EXERCISE GOAL |
Rescale the answers in the records, from the line containing "You are a computer-use agent. The" through the end of the records, both ends included. Reproduce only those lines, with their requests, and multiply every answer coordinate by 2.5, rounding to whole numbers with halves rounded up; omit the pictures.

RECORD EXTRACTS |
________________________________________

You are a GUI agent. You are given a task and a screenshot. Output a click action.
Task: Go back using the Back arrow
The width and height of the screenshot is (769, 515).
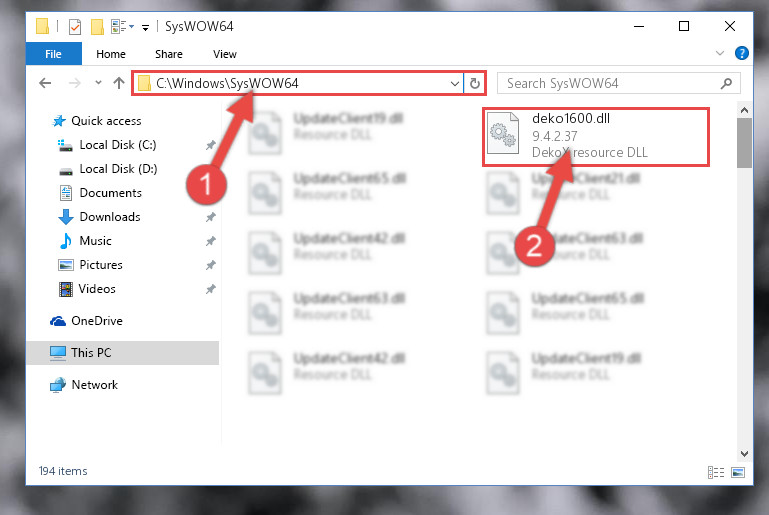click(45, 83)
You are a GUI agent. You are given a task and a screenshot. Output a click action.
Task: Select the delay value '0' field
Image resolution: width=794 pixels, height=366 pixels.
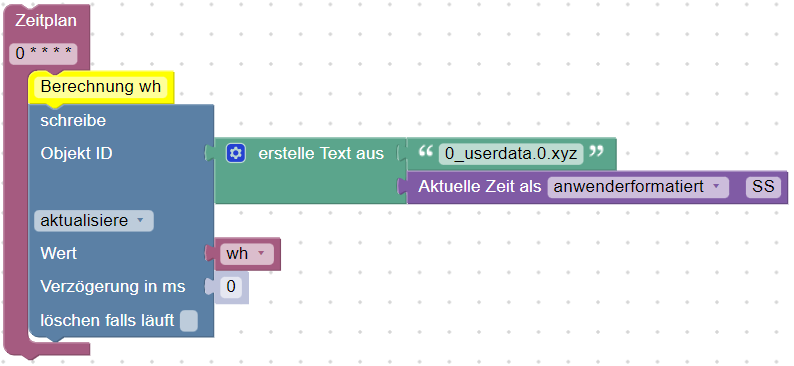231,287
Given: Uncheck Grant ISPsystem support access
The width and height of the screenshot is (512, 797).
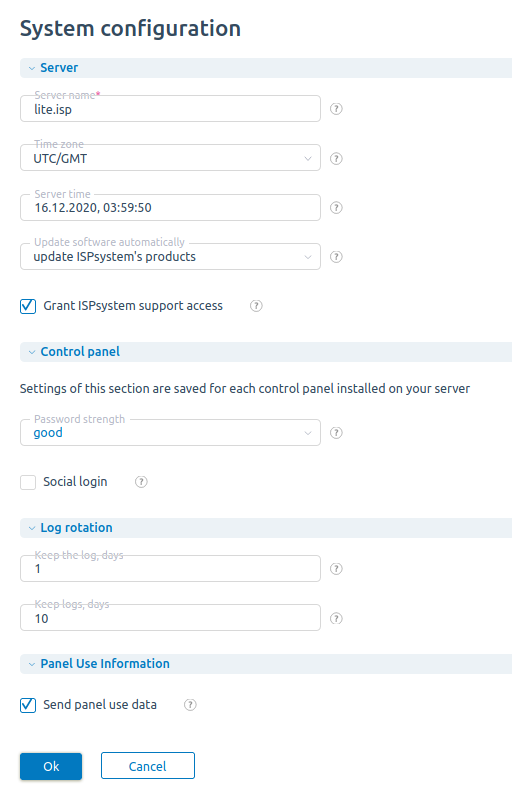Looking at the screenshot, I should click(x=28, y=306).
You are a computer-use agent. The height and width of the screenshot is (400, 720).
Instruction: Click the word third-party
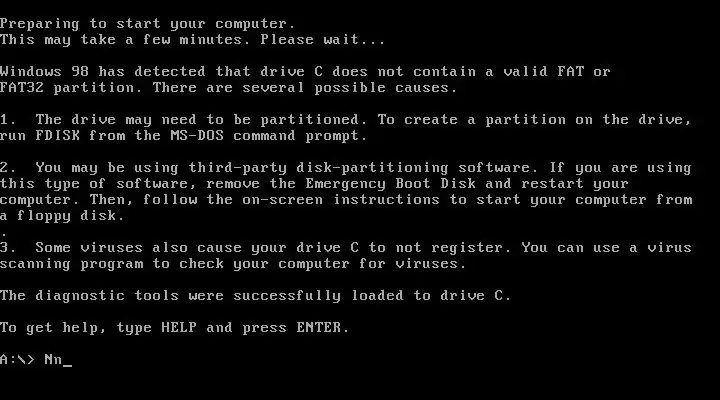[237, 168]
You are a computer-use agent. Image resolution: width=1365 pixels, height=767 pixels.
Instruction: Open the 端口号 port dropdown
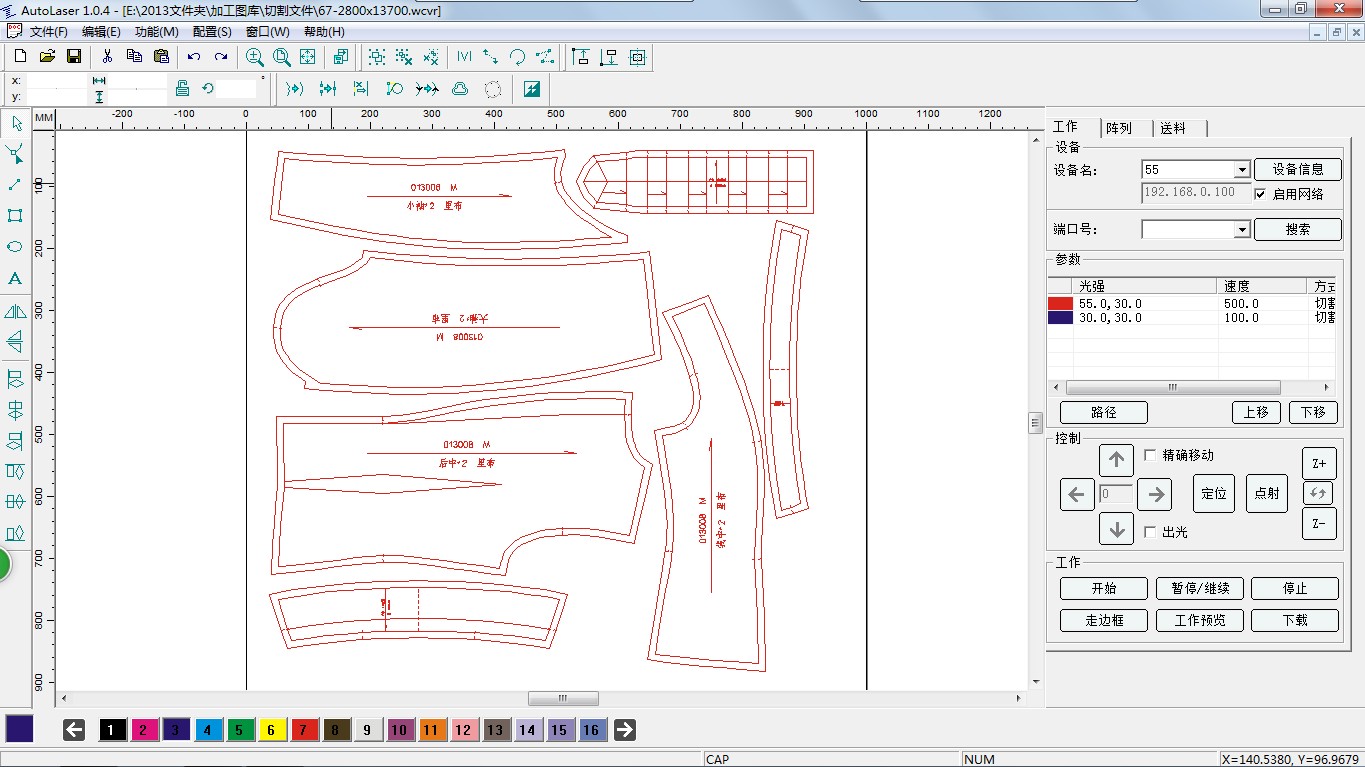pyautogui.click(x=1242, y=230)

________________________________________

WRITTEN RESPONSE |
You are a computer-use agent. The height and width of the screenshot is (400, 720).
Instruction: Click the word third-party
[593, 420]
You are a computer-use agent. Image resolution: width=1365 pixels, height=767 pixels.
Instruction: Open the 端口号 port dropdown
pyautogui.click(x=3105, y=575)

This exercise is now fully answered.